[Information supplied — start]
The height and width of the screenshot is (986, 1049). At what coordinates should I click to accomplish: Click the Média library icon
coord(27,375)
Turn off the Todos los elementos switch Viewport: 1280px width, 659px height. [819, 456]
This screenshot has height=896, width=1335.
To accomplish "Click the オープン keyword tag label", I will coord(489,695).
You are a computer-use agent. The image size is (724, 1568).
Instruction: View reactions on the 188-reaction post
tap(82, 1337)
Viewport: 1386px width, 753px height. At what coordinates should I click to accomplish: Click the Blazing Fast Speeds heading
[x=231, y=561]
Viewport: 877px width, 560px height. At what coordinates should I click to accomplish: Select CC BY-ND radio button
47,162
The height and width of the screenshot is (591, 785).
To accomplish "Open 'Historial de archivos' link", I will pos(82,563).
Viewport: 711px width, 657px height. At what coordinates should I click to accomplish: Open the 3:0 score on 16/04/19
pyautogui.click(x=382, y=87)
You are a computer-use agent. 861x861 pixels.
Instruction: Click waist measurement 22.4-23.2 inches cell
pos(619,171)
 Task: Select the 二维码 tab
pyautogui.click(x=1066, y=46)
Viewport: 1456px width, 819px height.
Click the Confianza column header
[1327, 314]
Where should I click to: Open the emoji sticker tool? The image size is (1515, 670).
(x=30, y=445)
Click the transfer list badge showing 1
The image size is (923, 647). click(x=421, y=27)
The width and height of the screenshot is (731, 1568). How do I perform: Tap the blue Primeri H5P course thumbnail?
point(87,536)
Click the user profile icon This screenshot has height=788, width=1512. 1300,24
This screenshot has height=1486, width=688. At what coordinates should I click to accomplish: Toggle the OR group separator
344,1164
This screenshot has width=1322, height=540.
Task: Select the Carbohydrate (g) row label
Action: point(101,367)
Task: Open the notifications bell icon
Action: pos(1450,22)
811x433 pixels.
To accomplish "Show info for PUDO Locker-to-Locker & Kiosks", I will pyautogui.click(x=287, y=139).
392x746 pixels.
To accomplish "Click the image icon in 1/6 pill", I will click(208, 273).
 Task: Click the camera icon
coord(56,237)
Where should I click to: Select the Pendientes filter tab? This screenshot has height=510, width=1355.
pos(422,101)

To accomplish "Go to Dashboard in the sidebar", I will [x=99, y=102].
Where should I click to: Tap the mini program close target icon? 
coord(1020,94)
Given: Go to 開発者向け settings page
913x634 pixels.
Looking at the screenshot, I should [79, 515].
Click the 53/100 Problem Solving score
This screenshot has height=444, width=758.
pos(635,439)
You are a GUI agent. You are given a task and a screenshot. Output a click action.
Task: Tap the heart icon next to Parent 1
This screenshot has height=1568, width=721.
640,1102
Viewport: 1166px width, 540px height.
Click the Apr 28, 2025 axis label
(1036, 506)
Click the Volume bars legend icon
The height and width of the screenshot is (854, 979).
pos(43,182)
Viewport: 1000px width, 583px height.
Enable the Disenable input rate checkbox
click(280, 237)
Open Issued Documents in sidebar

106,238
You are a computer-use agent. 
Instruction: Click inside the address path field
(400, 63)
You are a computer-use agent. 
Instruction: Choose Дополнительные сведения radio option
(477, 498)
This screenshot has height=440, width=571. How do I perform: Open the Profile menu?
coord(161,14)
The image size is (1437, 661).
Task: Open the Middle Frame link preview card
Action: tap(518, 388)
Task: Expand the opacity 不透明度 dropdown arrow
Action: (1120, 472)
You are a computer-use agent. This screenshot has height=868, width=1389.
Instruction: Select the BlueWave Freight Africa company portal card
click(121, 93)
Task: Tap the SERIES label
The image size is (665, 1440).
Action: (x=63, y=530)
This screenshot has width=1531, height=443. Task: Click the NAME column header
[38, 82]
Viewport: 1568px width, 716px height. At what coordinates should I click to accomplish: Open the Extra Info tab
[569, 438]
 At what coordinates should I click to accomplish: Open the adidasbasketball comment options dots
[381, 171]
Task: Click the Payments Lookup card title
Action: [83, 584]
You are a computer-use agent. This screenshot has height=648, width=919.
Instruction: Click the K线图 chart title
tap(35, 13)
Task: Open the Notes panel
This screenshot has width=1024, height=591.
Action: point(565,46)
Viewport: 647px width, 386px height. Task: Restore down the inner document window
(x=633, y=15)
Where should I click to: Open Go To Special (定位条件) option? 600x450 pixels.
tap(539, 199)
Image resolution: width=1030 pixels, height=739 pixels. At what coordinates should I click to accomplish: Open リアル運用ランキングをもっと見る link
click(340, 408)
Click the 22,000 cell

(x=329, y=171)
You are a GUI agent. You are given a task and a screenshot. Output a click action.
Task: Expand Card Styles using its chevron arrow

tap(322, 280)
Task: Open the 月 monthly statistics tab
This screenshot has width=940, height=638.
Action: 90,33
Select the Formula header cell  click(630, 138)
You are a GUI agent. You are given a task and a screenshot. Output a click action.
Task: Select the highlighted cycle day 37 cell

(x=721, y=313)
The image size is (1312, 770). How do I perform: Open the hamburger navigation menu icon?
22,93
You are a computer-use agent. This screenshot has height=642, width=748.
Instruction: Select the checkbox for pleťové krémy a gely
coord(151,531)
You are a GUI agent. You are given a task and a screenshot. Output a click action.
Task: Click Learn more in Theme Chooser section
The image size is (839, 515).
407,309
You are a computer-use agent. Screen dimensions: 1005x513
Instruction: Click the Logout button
[Information supplied — finish]
What you have to do: Produce the material above again, word for word.

Completed task:
The height and width of the screenshot is (986, 1049). At what coordinates should I click to accomplish: Click the Média library icon
coord(27,375)
Turn off the Todos los elementos switch Viewport: 1280px width, 659px height. [819, 456]
This screenshot has height=896, width=1335.
To accomplish "Click the オープン keyword tag label", I will coord(489,695).
You are a computer-use agent. The image size is (724, 1568).
Instruction: View reactions on the 188-reaction post
tap(82, 1337)
Viewport: 1386px width, 753px height. At what coordinates should I click to accomplish: Click the Blazing Fast Speeds heading
[x=231, y=561]
Viewport: 877px width, 560px height. At what coordinates should I click to accomplish: Select CC BY-ND radio button
47,162
The height and width of the screenshot is (591, 785).
To accomplish "Open 'Historial de archivos' link", I will pos(82,563).
Viewport: 711px width, 657px height. At what coordinates should I click to accomplish: Open the 3:0 score on 16/04/19
pyautogui.click(x=382, y=87)
You are a computer-use agent. 861x861 pixels.
Instruction: Click waist measurement 22.4-23.2 inches cell
pos(619,171)
 Task: Select the 二维码 tab
pyautogui.click(x=1066, y=46)
Viewport: 1456px width, 819px height.
Click the Confianza column header
[1327, 314]
Where should I click to: Open the emoji sticker tool? The image size is (1515, 670).
(x=30, y=445)
Click the transfer list badge showing 1
The image size is (923, 647). click(x=421, y=27)
The width and height of the screenshot is (731, 1568). How do I perform: Tap the blue Primeri H5P course thumbnail?
point(87,536)
Click the user profile icon This screenshot has height=788, width=1512. 1300,24
This screenshot has height=1486, width=688. At what coordinates should I click to accomplish: Toggle the OR group separator
344,1164
This screenshot has width=1322, height=540.
Task: Select the Carbohydrate (g) row label
Action: point(101,367)
Task: Open the notifications bell icon
Action: pos(1450,22)
811x433 pixels.
To accomplish "Show info for PUDO Locker-to-Locker & Kiosks", I will pyautogui.click(x=287, y=139).
392x746 pixels.
To accomplish "Click the image icon in 1/6 pill", I will click(208, 273).
 Task: Click the camera icon
coord(56,237)
Where should I click to: Select the Pendientes filter tab? This screenshot has height=510, width=1355.
pos(422,101)

To accomplish "Go to Dashboard in the sidebar", I will [x=99, y=102].
Where should I click to: Tap the mini program close target icon? 
coord(1020,94)
Given: Go to 開発者向け settings page
913x634 pixels.
Looking at the screenshot, I should [79, 515].
Click the 53/100 Problem Solving score
This screenshot has height=444, width=758.
pos(635,439)
You are a GUI agent. You are given a task and a screenshot. Output a click action.
Task: Tap the heart icon next to Parent 1
This screenshot has height=1568, width=721.
640,1102
Viewport: 1166px width, 540px height.
Click the Apr 28, 2025 axis label
(1036, 506)
Click the Volume bars legend icon
The height and width of the screenshot is (854, 979).
pos(43,182)
Viewport: 1000px width, 583px height.
Enable the Disenable input rate checkbox
click(280, 237)
Open Issued Documents in sidebar

106,238
You are a computer-use agent. 
Instruction: Click inside the address path field
(400, 63)
You are a computer-use agent. 
Instruction: Choose Дополнительные сведения radio option
(477, 498)
This screenshot has height=440, width=571. How do I perform: Open the Profile menu?
coord(161,14)
The image size is (1437, 661).
Task: Open the Middle Frame link preview card
Action: tap(518, 388)
Task: Expand the opacity 不透明度 dropdown arrow
Action: (1120, 472)
You are a computer-use agent. This screenshot has height=868, width=1389.
Instruction: Select the BlueWave Freight Africa company portal card
click(121, 93)
Task: Tap the SERIES label
The image size is (665, 1440).
Action: (x=63, y=530)
This screenshot has width=1531, height=443. Task: Click the NAME column header
[38, 82]
Viewport: 1568px width, 716px height. At what coordinates should I click to accomplish: Open the Extra Info tab
[569, 438]
 At what coordinates should I click to accomplish: Open the adidasbasketball comment options dots
[381, 171]
Task: Click the Payments Lookup card title
Action: [83, 584]
You are a computer-use agent. This screenshot has height=648, width=919.
Instruction: Click the K线图 chart title
tap(35, 13)
Task: Open the Notes panel
This screenshot has width=1024, height=591.
Action: point(565,46)
Viewport: 647px width, 386px height. Task: Restore down the inner document window
(x=633, y=15)
Where should I click to: Open Go To Special (定位条件) option? 600x450 pixels.
tap(539, 199)
Image resolution: width=1030 pixels, height=739 pixels. At what coordinates should I click to accomplish: Open リアル運用ランキングをもっと見る link
click(340, 408)
Click the 22,000 cell

(x=329, y=171)
You are a GUI agent. You are given a task and a screenshot. Output a click action.
Task: Expand Card Styles using its chevron arrow

tap(322, 280)
Task: Open the 月 monthly statistics tab
This screenshot has width=940, height=638.
Action: 90,33
Select the Formula header cell  click(630, 138)
You are a GUI agent. You are given a task and a screenshot. Output a click action.
Task: Select the highlighted cycle day 37 cell

(x=721, y=313)
The image size is (1312, 770). How do I perform: Open the hamburger navigation menu icon?
22,93
You are a computer-use agent. This screenshot has height=642, width=748.
Instruction: Select the checkbox for pleťové krémy a gely
coord(151,531)
You are a GUI agent. You are given a task and a screenshot. Output a click action.
Task: Click Learn more in Theme Chooser section
The image size is (839, 515).
407,309
You are a computer-use agent. Screen dimensions: 1005x513
Instruction: Click the Logout button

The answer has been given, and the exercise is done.